Das Ziel ist es, in einer Distanz von jeweils maximal 90 Autobahnkilometern ein flächendeckendes öffentliches Netz von Wasserstofftankstellen in Deutschland zu schaffen. Die sechs Metropolregionen Berlin, Hamburg, Rhein-Ruhr, Frankfurt, Stuttgart und München sollen demnach mit jeweils mindestens zehn Stationen ausgestattet werden. Bislang gibt es in Deutschland nur 15 öffentliche Wasserstoff-Tankstellen, davon zwei in Hamburg: eine bei Shell an der Bramfelder Chaussee und eine weitere von Vattenfall in der HafenCity, für die Shell wiederum Serviceleistungen übernimmt. In Berlin betreibt Shell derzeit die nach eigenen Angaben weltweit größte Tankstelle für Wasserstoff. „Shell wird eine ganz wesentliche Rolle bei der Entwicklung des künftigen Wasserstoff-Tankstellennetzes in Deutschland spielen“, sagte Deutschlandchef Peter Blauwhoff in Hamburg. „Innerhalb der Mobilität der Zukunft ist Wasserstoff ein wichtiger Baustein.“ Shell geht in den konzerneigenen Energieszenarien davon aus, dass Wasserstoff in den kommenden Jahrzehnten ein fester Bestandteil des weltweiten Energiemixes werden wird.

Der Aufbau von Wasserstofftankstellen fügt sich zu dem Plan, an der Unterelbe eine Infrastruktur für die Erzeugung von Wasserstoff aufzubauen. Mitte August stellte die Organisation ChemCoast der norddeutschen chemischen Industrie eine Studie dazu vor. Eine Initiative von 19 Unternehmen aus der Chemie- und der Energiewirtschaft will in Hamburg und in Brunsbüttel Großanlagen zur Elektrolyse von Wasser aufbauen, außerdem neue Pipelines für Wasserstoff und einen Kavernenspeicher in Niedersachsen. Den Investitionsbedarf bis zum Jahr 2025 beziffern die Unternehmen mit 531 Millionen Euro. Ob aus diesen Quellen Wasserstoff für das neue Tankstellennetz fließen soll, stehe noch nicht nicht fest, sagte ein Shell-Sprecher dem Abendblatt.

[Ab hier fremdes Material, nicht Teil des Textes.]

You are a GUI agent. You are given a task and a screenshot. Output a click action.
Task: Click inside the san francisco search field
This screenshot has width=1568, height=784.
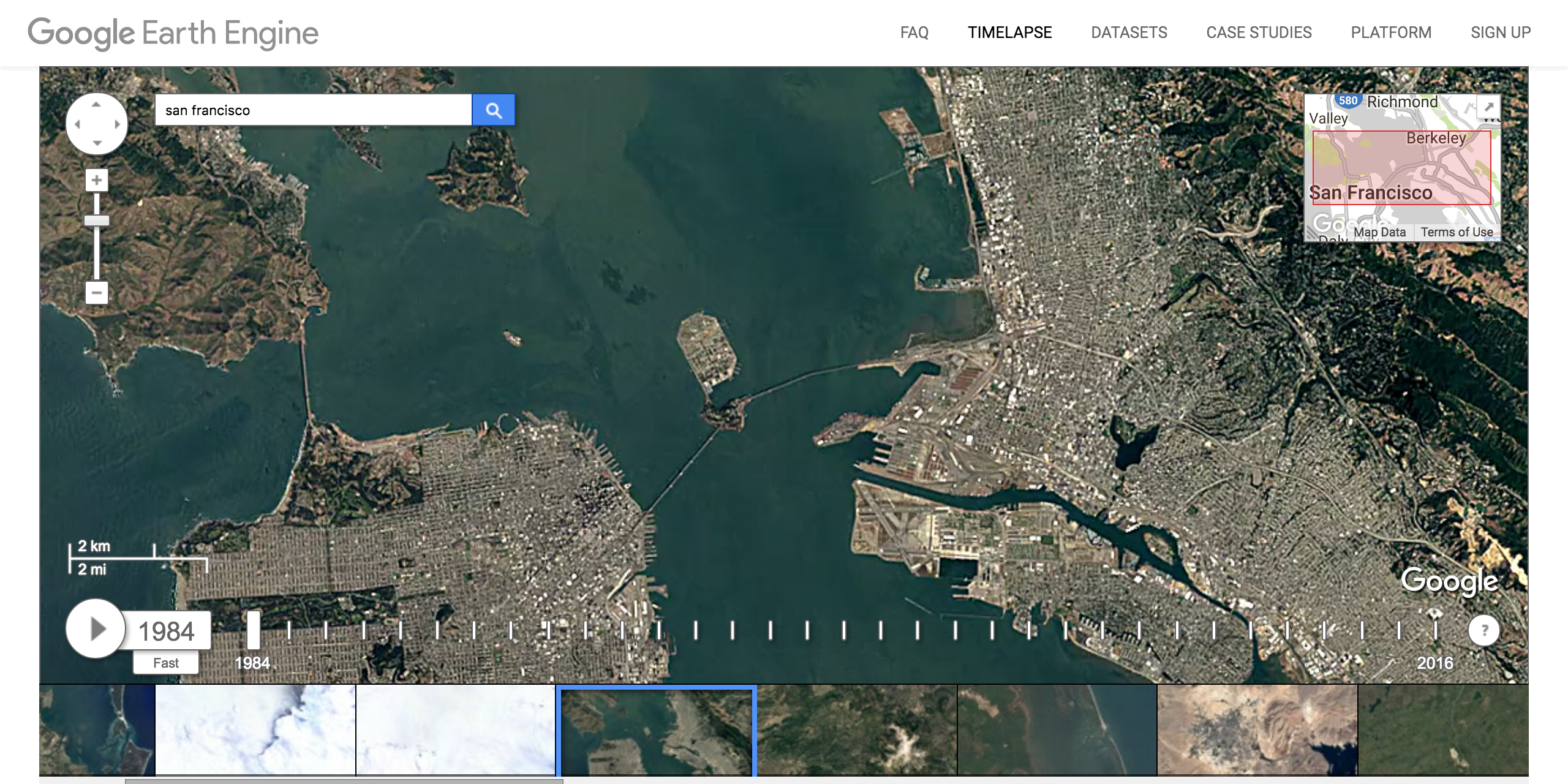[x=312, y=110]
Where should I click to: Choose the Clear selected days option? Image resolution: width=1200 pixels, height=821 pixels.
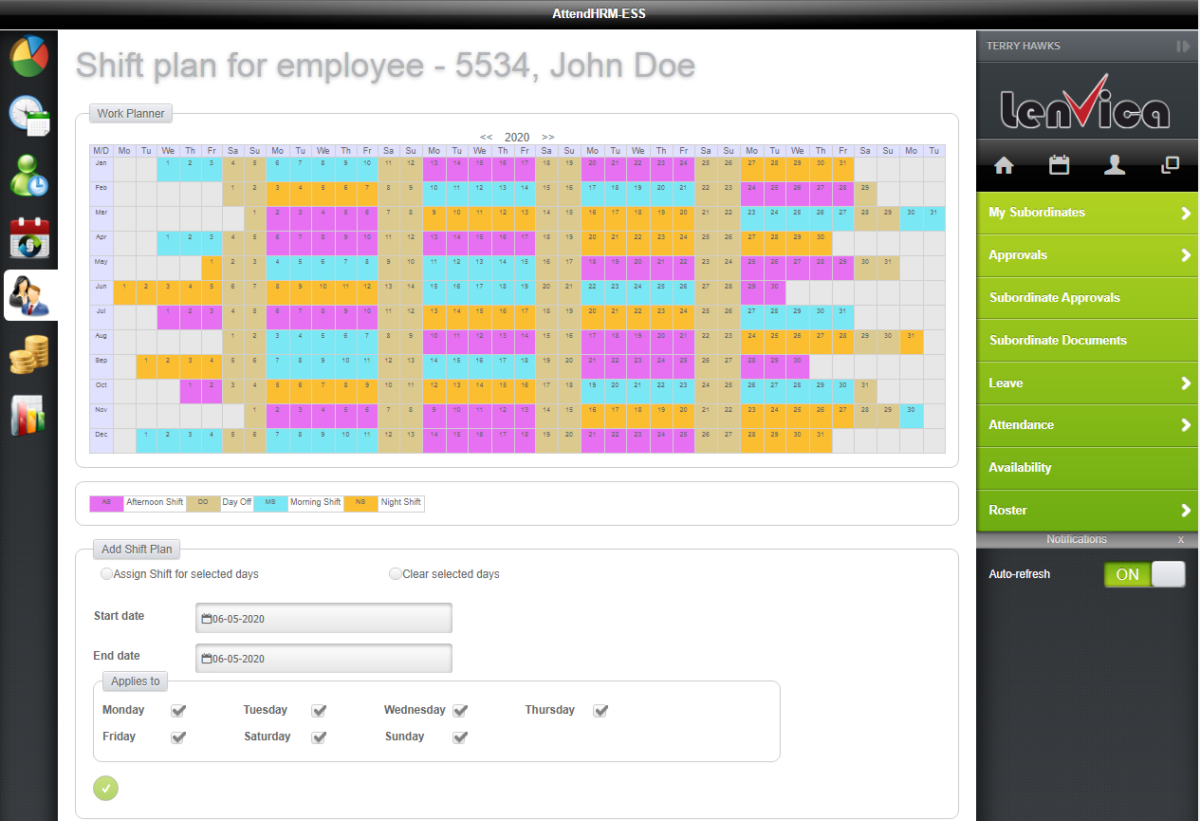point(395,574)
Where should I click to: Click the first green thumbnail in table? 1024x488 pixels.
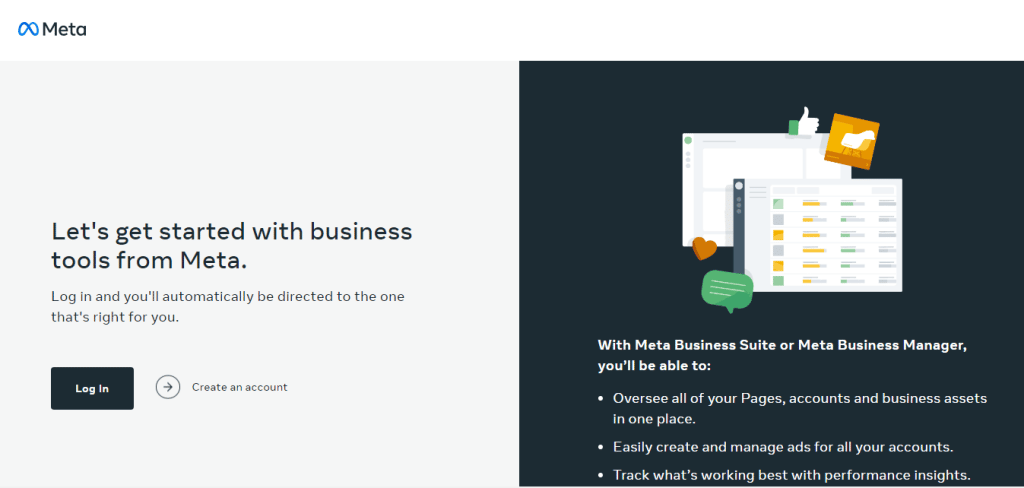pyautogui.click(x=778, y=204)
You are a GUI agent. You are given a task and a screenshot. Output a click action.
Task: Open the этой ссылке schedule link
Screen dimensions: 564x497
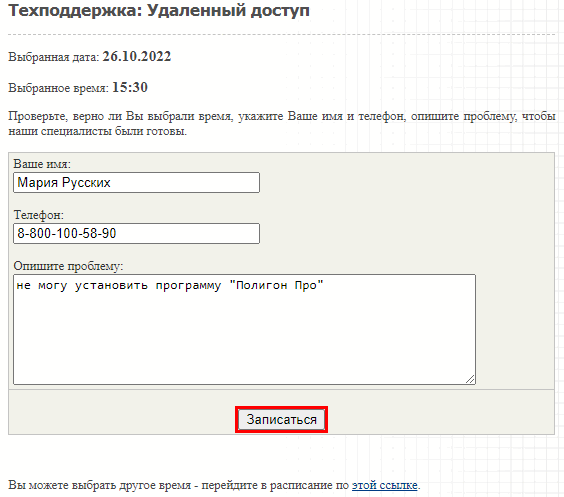tap(385, 485)
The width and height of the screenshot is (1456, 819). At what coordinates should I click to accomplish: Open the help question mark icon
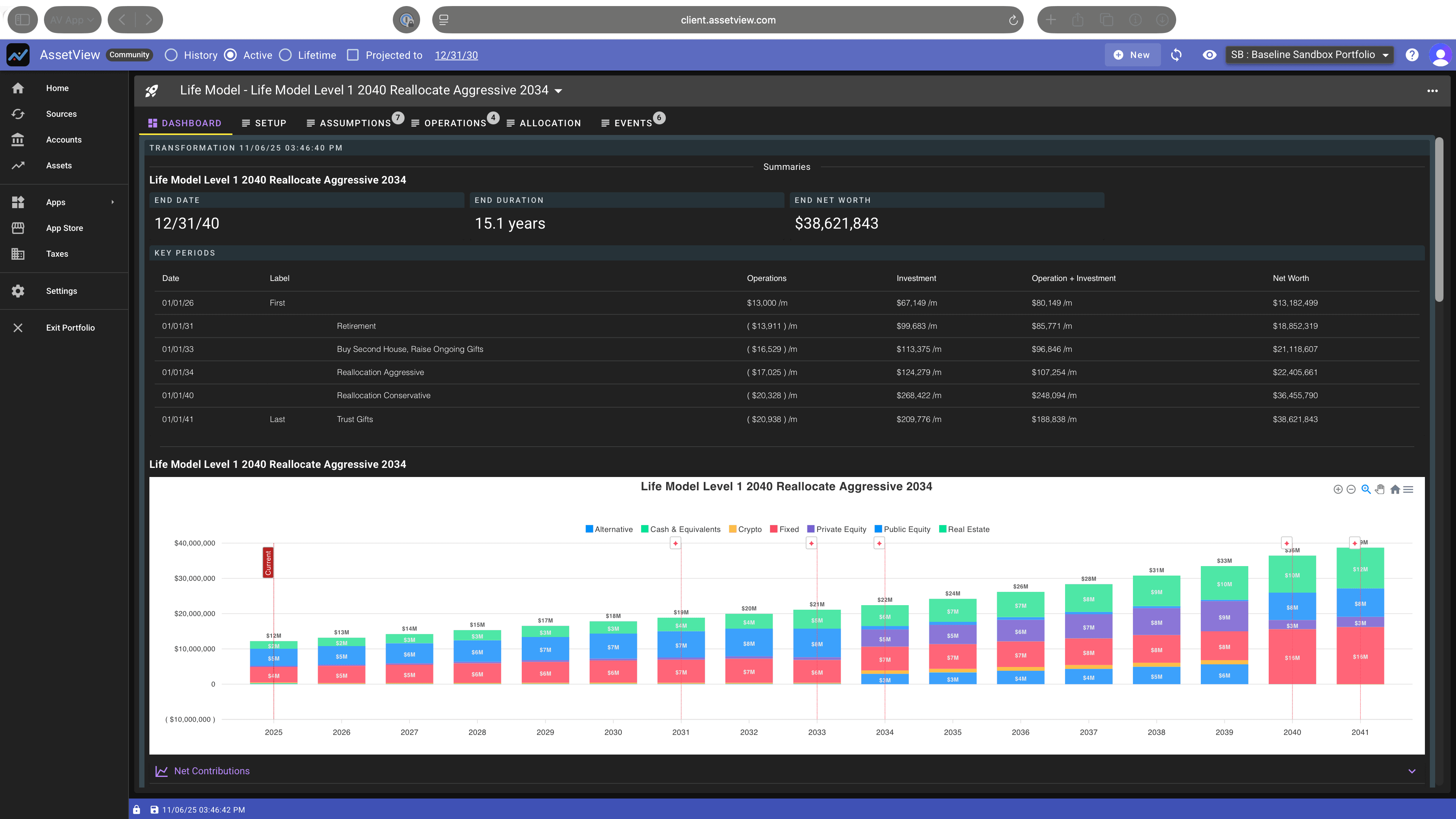point(1412,54)
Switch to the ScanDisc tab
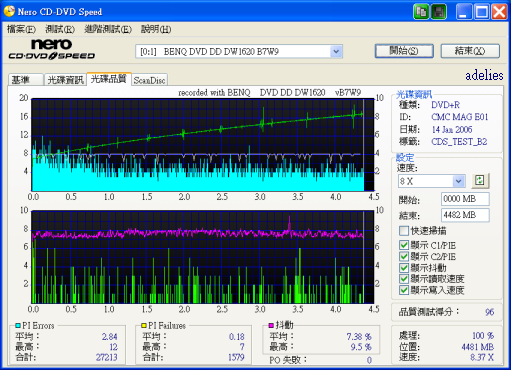This screenshot has height=370, width=511. [149, 80]
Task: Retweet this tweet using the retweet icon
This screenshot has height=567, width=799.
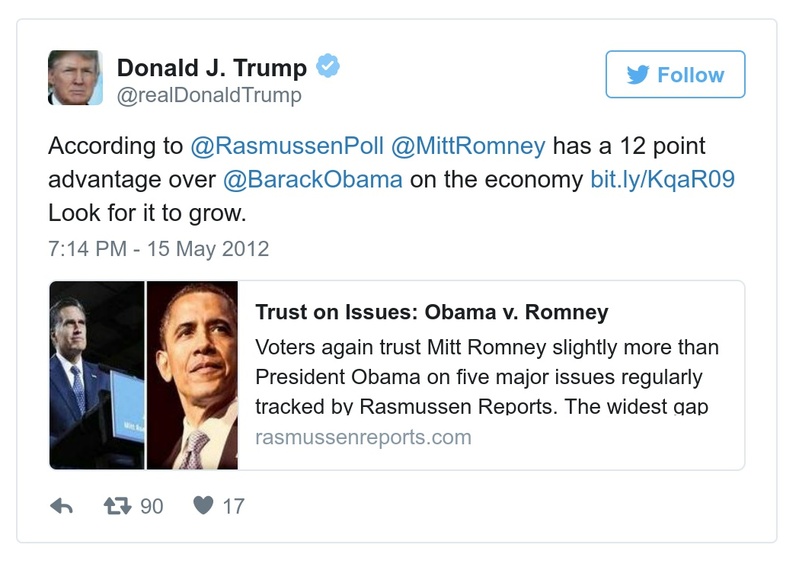Action: 118,506
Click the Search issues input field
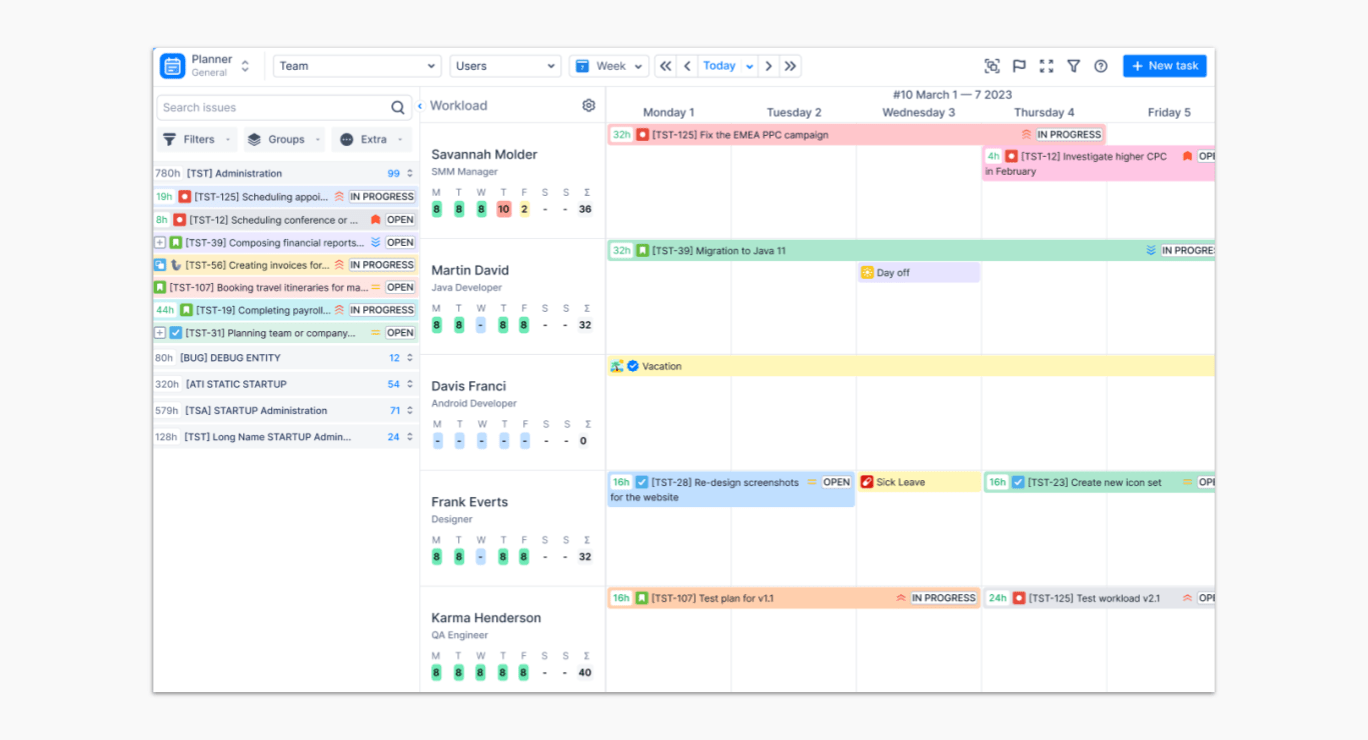 click(272, 108)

Das Vorhaben von ChemCoast kann nur mit staatlicher Hilfe realisiert werden, vor allem durch eine Einbindung in Förder- und Subventionsprogramme zur Energiewende. Die Unternehmen wollen die Elektrolyse ausbauen, um Strom aus Windkraftwerken zu nutzen, der anderweitig nicht verbraucht oder gespeichert werden kann. Zudem gibt es im Norden eine Reihe industrieller Abnehmer von Wasserstoff wie etwa Dow Chemical in Stade oder Aurubis in Hamburg. Das Ziel ist es, „grünen“ Wasserstoff, der nur mithilfe von regenerativ erzeugtem Strom gewonnen wird, bis 2025 mit einem Preis von unter vier Euro je Kilo wettbewerbsfähig zu machen.

Ein wachsendes öffentliches Netz von Wasserstofftankstellen wäre dafür ein idealer Absatzmarkt. Bislang wird Wasserstoff in geringem Umfang vor allem zum Betrieb von Fahrzeugflotten genutzt, testweise etwa bei Bussen der Hamburger Hochbahn oder in Industriefahrzeugen wie Gabelstaplern. Hersteller wie Daimler wollen von der zweiten Hälfte des Jahrzehnts an erste Serienfahrzeuge mit Brennstoffzellenantrieb auf den Markt bringen.